Too bad Otto noticed an extra case of lychee that the team didn't pay for, because that just turned this episode stupid. He mentions it within earshot of Marisa before the car even leaves the supermarket-- "hey, I think we got a case of lychee for free." (we're paraphrasing). To pay for this crate would have put them over budget, so they are cheating if they take it. Marisa says NOTHING, but later in the kitchen starts pretending to be all moral. Gah! She's all knotted up about it, far after the fact. She tells Chef Tom. He asks Otto about it, who kind of fesses up. He goes to return it. Fruit of the poison lychee -- the whole team is now in disarray -- one less guy to help, a moral question, an obvious scapegoat . . .
We know, we know -- if you didn't see the episode, you might think, "wow, this sounds like the kind of stuff we LOVE about reality TV." Sorry, guys -- to us (and our better half) it just felt trite and petty and . . . we're mad at Marisa.
We had a big problem with her, even more so than Otto. The lychee was for Marisa's dish; she, in effect, was the manager of that project and could only really stand on high moral ground if she'd spoken up at the start and stopped Otto in his tracks right then. Her silence after his comment was akin to implied support. She's a hypocrite in our eyes in this situation.
Shame; we wanted to root for her. Sorry, now we can't. Sound and fury signifying nothing, because when her virtue was initially tested she failed. Too little, too late.
On to the actual food, which the teams serve at an area food show,
Project-by-Project’s annual Food & Wine Tasting Benefit; which was to benefit Visual Communications.
So, our skepticism was unfounded. Team Korea's kimchee WORKED. Unreal. The pork was good too. Rice was "unservable." But the friggin' dessert -- the dessert that caused the faux controversy--SUCKED. It was like a hockey puck. Bad marks for Marisa.
The other team did better. Ilan, on Team Korea, called Team Vietnam's pork "a joke" (they'd made their pho with pork rather than beef). Ming Tsai and Josie have a little sniping about how to pronounce the dishes' names and whether or not they were "traditional." Jerk. Time and place to be snotty, Ming. Nonetheless, Team Vietnam won -- Betty's cucumber refresher and her swell personality carried the day and more than made up for the poor pork. The pickled watermelon rind spring roll was also deemed good enough; the overall package beat Team Vietnam. Unsurprisingly, Betty was the winner among winners.
So, to the losing team. They verbally spar for a while. Marisa was the real screwup, but Otto's sorta-theft screwed them up in a few different ways. Marisa even snipes at Elia, lovely Elia with the cute accent, and basically calls her a turncoat, even though she ends up agreeing that Otto should be gone. Most of the team seems to feel that Otto needs to go. The judges deliberate. Frank, who we now think is swell despite being the progenitor of the bad rice, has a great quote. He stands up and berates his teammates, most of whom were (semi-rightly) throwing Otto to the wolves.

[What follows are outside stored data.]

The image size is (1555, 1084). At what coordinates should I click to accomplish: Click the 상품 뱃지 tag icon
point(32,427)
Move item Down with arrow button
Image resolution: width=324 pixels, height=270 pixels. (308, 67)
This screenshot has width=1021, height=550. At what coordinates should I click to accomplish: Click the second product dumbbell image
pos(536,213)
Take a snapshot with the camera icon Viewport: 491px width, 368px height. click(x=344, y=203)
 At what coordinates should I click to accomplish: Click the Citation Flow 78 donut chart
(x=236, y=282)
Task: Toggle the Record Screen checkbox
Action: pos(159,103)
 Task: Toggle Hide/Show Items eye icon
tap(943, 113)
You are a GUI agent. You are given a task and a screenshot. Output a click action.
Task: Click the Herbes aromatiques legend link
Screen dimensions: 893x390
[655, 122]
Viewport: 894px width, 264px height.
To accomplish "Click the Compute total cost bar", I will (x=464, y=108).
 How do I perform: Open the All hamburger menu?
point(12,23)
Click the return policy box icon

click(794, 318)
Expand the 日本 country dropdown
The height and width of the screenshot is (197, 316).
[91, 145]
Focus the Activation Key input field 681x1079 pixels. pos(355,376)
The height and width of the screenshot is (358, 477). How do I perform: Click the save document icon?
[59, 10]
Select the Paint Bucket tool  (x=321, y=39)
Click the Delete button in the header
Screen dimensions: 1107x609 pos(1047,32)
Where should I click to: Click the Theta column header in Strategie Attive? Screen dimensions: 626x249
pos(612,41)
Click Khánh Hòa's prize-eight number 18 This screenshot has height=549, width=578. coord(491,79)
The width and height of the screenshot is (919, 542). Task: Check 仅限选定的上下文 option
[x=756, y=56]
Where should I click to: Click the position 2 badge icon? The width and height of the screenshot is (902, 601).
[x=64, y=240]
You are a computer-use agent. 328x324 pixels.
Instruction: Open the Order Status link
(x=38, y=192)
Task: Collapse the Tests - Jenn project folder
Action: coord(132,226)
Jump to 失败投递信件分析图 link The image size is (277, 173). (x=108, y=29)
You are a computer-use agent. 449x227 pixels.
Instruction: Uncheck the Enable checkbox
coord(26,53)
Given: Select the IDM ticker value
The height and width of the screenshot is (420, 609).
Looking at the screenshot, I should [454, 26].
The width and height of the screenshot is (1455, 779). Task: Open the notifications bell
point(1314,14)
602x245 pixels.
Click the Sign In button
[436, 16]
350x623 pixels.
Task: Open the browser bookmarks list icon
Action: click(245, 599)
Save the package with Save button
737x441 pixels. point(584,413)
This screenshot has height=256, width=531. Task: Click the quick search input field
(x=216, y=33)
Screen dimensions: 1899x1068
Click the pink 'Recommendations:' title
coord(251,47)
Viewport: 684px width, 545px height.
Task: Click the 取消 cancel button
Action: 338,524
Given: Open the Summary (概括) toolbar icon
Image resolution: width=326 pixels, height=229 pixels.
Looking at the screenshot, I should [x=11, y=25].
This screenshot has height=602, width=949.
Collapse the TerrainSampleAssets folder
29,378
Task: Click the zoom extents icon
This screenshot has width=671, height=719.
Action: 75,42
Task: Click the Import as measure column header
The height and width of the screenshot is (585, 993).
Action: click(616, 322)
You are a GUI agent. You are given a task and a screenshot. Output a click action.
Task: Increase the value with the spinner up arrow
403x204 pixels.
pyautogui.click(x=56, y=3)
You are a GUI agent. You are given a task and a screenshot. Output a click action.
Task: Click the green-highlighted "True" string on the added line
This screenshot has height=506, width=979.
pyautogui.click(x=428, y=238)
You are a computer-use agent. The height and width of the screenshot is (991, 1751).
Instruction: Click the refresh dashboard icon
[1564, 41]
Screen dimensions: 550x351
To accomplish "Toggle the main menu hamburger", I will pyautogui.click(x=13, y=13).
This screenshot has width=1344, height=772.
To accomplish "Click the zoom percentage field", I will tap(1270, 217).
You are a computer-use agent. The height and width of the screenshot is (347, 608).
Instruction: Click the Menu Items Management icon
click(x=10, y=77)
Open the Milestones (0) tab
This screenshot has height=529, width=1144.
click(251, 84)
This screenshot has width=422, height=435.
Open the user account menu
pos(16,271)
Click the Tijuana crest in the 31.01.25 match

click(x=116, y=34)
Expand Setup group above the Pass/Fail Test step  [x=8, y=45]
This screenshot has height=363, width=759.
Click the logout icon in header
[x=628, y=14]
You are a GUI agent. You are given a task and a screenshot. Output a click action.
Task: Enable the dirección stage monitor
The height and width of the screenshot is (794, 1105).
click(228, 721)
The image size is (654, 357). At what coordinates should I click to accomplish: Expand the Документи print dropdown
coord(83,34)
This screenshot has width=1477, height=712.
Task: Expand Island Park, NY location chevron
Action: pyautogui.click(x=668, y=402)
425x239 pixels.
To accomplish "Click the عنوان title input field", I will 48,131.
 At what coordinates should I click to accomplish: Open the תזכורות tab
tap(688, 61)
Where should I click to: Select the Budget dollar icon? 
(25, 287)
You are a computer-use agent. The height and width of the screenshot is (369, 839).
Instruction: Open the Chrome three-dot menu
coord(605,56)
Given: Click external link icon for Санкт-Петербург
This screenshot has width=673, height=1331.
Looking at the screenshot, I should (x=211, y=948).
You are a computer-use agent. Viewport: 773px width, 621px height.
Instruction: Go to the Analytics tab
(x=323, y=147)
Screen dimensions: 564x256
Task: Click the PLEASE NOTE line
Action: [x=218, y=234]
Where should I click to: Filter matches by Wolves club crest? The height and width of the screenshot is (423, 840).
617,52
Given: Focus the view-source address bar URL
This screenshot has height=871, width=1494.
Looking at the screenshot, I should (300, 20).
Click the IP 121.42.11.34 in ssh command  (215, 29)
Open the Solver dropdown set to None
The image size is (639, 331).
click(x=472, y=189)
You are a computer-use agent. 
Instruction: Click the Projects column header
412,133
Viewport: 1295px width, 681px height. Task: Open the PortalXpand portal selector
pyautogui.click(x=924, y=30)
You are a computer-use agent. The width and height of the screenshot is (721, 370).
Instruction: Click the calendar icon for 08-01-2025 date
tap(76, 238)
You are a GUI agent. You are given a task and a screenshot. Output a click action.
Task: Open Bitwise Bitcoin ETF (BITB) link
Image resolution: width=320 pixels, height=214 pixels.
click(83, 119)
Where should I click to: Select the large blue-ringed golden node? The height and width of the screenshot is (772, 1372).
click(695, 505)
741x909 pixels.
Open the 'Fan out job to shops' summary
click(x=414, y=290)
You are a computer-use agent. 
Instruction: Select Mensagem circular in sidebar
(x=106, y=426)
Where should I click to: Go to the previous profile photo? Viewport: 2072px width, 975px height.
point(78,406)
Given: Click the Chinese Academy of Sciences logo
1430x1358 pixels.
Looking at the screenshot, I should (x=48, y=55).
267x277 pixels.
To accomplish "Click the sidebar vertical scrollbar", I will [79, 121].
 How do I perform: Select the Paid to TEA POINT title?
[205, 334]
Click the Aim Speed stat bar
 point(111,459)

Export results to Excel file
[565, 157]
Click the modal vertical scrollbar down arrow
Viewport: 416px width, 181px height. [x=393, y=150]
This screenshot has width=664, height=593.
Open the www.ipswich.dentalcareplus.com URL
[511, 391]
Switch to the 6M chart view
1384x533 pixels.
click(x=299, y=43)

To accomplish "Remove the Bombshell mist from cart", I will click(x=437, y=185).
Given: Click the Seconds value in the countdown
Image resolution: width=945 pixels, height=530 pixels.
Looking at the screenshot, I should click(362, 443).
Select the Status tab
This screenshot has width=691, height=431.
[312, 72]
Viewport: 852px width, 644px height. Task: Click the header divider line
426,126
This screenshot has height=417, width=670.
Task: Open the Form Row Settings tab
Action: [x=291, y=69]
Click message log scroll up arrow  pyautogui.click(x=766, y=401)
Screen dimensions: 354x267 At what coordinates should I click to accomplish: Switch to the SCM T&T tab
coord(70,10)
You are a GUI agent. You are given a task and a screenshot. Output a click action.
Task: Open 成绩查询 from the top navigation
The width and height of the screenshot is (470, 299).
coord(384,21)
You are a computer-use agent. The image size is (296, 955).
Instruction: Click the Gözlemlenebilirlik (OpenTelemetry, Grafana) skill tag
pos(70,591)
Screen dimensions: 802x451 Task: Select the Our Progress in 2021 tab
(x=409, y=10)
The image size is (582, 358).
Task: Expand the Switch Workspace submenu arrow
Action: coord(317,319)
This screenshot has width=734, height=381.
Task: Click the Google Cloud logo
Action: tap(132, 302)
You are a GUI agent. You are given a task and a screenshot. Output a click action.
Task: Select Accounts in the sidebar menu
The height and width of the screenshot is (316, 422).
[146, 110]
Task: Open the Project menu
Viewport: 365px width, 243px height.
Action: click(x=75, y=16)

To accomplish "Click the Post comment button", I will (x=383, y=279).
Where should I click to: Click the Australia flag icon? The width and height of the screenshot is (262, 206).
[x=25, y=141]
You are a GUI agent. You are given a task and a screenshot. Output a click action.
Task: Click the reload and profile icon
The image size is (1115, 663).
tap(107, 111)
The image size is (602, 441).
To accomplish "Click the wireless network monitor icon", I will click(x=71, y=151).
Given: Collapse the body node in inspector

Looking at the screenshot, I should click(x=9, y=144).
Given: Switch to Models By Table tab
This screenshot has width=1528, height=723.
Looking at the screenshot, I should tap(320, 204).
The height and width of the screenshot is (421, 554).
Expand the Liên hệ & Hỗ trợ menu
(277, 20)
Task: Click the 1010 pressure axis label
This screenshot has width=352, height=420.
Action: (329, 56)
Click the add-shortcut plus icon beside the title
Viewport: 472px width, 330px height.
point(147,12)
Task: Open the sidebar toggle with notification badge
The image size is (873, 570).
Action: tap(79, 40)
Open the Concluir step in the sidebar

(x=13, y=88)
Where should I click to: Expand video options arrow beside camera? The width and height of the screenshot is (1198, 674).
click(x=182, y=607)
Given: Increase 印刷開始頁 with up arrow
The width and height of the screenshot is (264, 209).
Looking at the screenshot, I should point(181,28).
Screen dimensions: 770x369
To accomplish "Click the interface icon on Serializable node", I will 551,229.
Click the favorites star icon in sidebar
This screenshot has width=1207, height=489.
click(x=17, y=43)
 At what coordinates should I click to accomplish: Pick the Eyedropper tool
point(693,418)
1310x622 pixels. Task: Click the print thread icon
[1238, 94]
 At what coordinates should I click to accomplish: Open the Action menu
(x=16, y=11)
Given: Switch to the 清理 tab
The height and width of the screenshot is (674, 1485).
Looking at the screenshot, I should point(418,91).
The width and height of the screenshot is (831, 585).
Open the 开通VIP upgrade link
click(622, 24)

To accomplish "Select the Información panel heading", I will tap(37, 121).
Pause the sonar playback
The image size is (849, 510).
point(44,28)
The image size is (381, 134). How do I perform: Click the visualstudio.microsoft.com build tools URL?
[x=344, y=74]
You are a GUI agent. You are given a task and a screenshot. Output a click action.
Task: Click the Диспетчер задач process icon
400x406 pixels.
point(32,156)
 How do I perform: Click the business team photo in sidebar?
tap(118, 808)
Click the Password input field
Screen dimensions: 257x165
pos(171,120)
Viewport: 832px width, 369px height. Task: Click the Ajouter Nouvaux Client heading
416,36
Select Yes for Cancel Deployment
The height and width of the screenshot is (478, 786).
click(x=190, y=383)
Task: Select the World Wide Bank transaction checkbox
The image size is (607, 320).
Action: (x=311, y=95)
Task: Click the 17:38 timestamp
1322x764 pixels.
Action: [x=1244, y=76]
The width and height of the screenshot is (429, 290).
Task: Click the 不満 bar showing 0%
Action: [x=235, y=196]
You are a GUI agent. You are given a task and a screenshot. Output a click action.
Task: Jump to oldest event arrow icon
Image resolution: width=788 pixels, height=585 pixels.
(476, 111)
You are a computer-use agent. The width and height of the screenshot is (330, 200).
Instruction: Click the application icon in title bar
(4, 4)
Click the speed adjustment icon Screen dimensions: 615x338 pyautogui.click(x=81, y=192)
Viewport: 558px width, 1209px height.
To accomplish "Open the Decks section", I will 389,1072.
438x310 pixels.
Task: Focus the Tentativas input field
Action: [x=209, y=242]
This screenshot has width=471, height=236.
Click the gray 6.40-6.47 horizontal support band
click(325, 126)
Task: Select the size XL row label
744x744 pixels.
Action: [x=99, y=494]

"If you don't back your teammates, you should put your head up your ass," the burly, bearded man chastises the rest of Team Korea.
The judges seem to think that if Otto shows contrition, they'll get rid of Marisa. If not, Otto goes back to his teaching job in Vegas. They're brought back into the judging room, but it doesn't go as planned: Otto fesses up AND falls on the sword. Lovely Padma tells him to "pack his knives and go."
No big loss. But not a good episode.
And, Marisa? We're watching you. You might not be sneaky like a snake (sssss), but we're not rooting for you until you show you have a spine.